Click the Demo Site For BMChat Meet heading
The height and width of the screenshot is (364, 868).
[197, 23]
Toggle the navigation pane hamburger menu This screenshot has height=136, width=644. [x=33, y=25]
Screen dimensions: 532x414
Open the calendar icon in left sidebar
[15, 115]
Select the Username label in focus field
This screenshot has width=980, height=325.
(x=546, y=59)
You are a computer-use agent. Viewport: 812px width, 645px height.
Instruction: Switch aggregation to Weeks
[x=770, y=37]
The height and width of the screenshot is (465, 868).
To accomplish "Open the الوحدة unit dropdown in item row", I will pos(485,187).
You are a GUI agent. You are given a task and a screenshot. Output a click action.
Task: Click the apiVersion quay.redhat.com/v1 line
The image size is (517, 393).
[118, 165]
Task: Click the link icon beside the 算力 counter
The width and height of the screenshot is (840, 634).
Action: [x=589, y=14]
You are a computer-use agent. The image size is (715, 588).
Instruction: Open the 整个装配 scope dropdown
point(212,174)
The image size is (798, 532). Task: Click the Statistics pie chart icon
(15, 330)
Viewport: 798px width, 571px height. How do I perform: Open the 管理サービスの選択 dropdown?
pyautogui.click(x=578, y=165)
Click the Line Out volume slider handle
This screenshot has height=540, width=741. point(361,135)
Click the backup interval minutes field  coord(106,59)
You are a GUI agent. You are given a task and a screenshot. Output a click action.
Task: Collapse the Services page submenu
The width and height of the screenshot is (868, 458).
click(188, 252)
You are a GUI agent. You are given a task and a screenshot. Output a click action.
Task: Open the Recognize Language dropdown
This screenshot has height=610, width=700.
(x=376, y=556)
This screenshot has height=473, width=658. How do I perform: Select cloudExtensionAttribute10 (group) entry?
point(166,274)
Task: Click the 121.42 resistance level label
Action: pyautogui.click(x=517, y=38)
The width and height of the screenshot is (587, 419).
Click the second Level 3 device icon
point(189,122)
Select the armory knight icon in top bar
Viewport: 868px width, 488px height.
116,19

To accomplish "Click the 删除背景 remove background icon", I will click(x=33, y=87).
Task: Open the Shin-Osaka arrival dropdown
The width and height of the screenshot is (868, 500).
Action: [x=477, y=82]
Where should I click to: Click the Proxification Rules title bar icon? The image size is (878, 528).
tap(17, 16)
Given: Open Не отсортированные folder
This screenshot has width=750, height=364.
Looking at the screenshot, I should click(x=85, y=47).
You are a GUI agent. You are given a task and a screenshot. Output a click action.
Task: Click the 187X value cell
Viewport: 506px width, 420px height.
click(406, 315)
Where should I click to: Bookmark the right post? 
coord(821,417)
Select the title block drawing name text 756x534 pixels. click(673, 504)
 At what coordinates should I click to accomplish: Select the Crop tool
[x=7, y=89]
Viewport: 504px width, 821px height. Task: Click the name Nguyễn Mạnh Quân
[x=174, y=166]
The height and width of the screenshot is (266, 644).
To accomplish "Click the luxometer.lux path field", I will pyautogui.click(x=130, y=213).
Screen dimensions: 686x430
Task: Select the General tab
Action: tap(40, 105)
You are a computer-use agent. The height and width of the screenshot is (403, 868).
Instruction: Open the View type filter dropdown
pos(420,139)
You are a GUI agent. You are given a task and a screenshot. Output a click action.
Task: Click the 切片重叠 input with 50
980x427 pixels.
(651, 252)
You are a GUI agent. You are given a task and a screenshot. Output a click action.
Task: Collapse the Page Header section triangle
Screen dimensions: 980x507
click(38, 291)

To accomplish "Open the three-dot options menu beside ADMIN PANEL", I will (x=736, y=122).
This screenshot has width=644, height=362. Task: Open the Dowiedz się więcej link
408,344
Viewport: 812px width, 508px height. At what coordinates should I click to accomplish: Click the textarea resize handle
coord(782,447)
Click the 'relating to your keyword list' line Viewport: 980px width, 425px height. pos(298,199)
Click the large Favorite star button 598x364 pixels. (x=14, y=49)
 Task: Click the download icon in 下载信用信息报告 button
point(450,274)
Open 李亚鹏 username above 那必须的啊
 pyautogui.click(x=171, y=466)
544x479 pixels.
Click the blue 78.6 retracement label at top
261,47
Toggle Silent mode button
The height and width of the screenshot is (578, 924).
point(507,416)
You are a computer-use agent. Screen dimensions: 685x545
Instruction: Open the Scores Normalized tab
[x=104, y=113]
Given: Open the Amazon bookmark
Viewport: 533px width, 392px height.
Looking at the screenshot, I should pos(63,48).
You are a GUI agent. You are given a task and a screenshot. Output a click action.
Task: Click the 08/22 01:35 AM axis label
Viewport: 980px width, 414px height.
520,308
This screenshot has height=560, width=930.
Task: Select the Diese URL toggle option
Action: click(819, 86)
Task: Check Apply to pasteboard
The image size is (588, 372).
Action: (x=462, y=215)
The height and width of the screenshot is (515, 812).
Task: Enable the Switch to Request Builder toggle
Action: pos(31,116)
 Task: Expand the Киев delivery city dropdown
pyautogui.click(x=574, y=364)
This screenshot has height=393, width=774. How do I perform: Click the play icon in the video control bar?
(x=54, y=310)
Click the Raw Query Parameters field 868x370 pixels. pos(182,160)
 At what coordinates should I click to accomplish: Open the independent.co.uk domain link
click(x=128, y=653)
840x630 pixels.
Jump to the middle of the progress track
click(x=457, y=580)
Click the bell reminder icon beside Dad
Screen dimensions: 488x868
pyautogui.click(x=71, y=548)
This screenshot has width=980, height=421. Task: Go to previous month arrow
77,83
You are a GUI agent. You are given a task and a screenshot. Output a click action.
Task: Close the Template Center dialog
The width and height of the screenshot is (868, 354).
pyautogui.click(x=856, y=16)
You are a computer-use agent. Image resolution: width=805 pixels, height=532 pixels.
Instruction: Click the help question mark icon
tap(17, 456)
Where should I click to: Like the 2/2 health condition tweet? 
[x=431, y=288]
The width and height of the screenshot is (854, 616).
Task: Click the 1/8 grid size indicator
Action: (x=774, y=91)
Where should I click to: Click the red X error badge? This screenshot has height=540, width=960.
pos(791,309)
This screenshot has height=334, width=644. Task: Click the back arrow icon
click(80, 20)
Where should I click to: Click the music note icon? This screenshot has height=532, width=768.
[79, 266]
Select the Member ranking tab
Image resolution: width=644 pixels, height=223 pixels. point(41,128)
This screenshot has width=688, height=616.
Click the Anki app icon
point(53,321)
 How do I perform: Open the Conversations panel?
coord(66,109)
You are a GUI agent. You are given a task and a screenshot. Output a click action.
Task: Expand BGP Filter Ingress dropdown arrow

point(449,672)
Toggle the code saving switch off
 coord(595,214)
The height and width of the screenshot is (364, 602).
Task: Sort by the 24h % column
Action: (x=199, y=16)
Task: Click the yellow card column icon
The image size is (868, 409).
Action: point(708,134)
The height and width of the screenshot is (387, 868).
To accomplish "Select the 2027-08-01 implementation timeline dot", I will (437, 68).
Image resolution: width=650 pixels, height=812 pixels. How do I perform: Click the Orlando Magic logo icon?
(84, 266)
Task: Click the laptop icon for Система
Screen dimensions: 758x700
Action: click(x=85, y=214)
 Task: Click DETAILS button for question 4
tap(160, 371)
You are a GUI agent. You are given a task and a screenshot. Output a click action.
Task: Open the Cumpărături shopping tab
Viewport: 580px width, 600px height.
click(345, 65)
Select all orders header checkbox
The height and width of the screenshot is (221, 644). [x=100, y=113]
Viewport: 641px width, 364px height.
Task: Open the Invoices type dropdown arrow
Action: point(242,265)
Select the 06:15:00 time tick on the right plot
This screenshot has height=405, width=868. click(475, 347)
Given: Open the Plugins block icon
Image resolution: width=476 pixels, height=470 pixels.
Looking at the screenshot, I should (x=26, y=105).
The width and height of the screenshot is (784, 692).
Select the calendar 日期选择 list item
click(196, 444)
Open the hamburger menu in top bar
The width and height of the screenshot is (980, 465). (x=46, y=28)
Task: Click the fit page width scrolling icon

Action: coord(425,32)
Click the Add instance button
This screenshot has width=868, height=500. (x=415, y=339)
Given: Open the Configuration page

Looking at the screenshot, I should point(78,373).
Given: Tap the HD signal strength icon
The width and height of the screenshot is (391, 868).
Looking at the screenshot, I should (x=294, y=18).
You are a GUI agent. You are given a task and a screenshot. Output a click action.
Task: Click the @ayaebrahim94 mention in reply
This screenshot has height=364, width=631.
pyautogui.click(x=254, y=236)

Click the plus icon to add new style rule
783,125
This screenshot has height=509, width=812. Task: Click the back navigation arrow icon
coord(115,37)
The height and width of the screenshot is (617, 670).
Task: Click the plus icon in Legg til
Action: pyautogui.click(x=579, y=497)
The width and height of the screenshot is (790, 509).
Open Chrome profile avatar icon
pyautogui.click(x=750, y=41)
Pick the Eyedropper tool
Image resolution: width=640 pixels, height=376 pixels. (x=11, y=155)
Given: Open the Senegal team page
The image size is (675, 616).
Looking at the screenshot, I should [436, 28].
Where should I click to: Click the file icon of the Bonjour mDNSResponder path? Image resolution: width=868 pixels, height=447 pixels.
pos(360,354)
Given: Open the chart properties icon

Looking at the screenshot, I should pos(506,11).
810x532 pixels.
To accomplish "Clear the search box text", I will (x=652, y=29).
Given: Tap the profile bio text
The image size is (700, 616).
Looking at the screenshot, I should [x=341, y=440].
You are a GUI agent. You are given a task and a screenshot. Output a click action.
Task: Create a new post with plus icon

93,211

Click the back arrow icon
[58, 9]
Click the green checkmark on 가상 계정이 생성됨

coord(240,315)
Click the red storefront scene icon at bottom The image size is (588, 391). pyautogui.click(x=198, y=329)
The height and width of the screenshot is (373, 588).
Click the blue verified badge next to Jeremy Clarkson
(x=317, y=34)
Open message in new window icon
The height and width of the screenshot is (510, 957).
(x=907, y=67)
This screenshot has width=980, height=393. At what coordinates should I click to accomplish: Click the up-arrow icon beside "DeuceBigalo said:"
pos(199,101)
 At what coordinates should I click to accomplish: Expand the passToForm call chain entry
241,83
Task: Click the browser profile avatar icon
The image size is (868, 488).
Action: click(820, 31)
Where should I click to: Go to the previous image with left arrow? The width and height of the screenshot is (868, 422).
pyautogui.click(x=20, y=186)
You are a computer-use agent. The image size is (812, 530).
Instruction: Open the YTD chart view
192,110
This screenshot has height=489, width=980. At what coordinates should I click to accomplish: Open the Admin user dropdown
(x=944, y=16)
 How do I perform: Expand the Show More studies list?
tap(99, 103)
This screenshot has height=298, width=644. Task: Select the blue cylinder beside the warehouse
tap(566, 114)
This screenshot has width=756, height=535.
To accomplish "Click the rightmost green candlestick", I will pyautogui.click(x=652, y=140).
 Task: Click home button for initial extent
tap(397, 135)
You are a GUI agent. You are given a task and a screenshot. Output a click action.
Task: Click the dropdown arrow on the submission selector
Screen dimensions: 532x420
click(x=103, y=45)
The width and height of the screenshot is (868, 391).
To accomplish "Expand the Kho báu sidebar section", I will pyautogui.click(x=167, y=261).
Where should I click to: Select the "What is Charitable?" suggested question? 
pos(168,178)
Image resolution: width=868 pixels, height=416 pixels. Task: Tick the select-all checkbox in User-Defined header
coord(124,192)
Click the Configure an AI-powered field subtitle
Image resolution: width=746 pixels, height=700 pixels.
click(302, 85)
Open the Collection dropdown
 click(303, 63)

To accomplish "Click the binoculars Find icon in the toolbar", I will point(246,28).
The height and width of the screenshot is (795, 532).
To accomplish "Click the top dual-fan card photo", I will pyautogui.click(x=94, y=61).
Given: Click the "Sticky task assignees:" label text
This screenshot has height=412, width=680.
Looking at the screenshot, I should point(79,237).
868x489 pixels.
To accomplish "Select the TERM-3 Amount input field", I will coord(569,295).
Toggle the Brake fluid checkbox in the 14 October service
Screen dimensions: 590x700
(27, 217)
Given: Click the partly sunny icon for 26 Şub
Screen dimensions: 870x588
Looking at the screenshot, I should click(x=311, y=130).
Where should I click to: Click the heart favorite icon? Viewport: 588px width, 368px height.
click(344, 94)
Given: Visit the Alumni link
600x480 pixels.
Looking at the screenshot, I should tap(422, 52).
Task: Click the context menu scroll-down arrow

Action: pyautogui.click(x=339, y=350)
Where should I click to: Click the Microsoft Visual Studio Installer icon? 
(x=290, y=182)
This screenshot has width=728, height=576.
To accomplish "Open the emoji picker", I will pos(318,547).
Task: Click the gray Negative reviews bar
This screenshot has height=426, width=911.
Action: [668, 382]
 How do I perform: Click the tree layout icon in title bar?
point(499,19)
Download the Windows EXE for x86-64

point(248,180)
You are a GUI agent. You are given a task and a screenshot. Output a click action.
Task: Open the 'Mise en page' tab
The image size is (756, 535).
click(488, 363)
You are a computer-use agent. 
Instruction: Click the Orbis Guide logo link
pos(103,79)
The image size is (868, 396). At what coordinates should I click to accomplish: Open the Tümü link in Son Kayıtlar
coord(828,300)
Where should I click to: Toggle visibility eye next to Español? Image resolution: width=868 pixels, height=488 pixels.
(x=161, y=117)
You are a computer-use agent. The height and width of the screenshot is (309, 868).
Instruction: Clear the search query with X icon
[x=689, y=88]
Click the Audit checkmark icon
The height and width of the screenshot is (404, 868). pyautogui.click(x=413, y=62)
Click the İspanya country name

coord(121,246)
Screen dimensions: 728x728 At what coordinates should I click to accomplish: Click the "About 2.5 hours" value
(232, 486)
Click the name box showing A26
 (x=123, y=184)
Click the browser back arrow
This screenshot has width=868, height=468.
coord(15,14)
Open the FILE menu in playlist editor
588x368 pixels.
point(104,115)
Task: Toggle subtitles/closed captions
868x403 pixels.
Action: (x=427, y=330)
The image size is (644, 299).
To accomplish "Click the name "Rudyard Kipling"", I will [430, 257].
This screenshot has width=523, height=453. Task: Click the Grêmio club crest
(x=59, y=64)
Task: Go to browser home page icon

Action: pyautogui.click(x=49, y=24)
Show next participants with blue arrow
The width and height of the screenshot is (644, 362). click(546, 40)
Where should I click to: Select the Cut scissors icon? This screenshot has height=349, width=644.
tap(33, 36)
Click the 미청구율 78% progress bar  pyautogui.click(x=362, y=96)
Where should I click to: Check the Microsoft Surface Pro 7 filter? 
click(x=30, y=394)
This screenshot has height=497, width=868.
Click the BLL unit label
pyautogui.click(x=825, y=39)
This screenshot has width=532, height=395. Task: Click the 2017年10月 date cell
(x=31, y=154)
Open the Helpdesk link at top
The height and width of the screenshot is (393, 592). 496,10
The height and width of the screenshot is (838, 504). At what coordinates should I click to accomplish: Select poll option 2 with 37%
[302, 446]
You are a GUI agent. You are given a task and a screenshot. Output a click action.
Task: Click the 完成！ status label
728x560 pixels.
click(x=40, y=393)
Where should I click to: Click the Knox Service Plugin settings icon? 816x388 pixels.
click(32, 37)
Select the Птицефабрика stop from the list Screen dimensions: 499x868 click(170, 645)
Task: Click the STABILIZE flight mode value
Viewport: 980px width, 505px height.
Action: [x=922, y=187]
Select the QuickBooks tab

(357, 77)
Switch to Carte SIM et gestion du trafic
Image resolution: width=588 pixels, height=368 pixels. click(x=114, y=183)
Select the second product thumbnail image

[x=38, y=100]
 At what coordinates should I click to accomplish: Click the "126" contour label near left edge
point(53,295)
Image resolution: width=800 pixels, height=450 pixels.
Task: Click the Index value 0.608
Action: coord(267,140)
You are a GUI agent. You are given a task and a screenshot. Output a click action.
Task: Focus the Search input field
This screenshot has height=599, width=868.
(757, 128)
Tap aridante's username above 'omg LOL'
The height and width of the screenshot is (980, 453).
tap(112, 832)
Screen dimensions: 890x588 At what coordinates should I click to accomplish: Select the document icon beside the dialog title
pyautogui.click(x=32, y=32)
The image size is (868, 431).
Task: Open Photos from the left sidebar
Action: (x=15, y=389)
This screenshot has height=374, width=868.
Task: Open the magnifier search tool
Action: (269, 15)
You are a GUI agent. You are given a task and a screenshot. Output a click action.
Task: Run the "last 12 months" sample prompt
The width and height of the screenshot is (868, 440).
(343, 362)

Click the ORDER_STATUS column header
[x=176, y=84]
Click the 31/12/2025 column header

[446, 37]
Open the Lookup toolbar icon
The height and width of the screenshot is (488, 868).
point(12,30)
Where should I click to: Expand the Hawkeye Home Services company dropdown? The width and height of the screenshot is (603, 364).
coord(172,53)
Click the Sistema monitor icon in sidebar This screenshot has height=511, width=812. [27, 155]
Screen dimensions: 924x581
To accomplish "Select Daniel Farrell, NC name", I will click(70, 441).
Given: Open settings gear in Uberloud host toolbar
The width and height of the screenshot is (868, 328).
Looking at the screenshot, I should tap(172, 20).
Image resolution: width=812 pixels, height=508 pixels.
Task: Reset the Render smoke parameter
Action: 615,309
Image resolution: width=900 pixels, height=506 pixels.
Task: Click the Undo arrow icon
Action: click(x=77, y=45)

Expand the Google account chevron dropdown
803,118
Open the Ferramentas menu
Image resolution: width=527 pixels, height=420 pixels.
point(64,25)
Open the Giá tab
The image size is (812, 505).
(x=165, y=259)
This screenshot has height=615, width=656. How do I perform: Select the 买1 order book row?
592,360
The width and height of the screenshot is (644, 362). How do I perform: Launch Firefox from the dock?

> **Work item**: From the entries above, tally the lines that contain the string "card". Report the total and nothing more.

> **Result of this task**: 2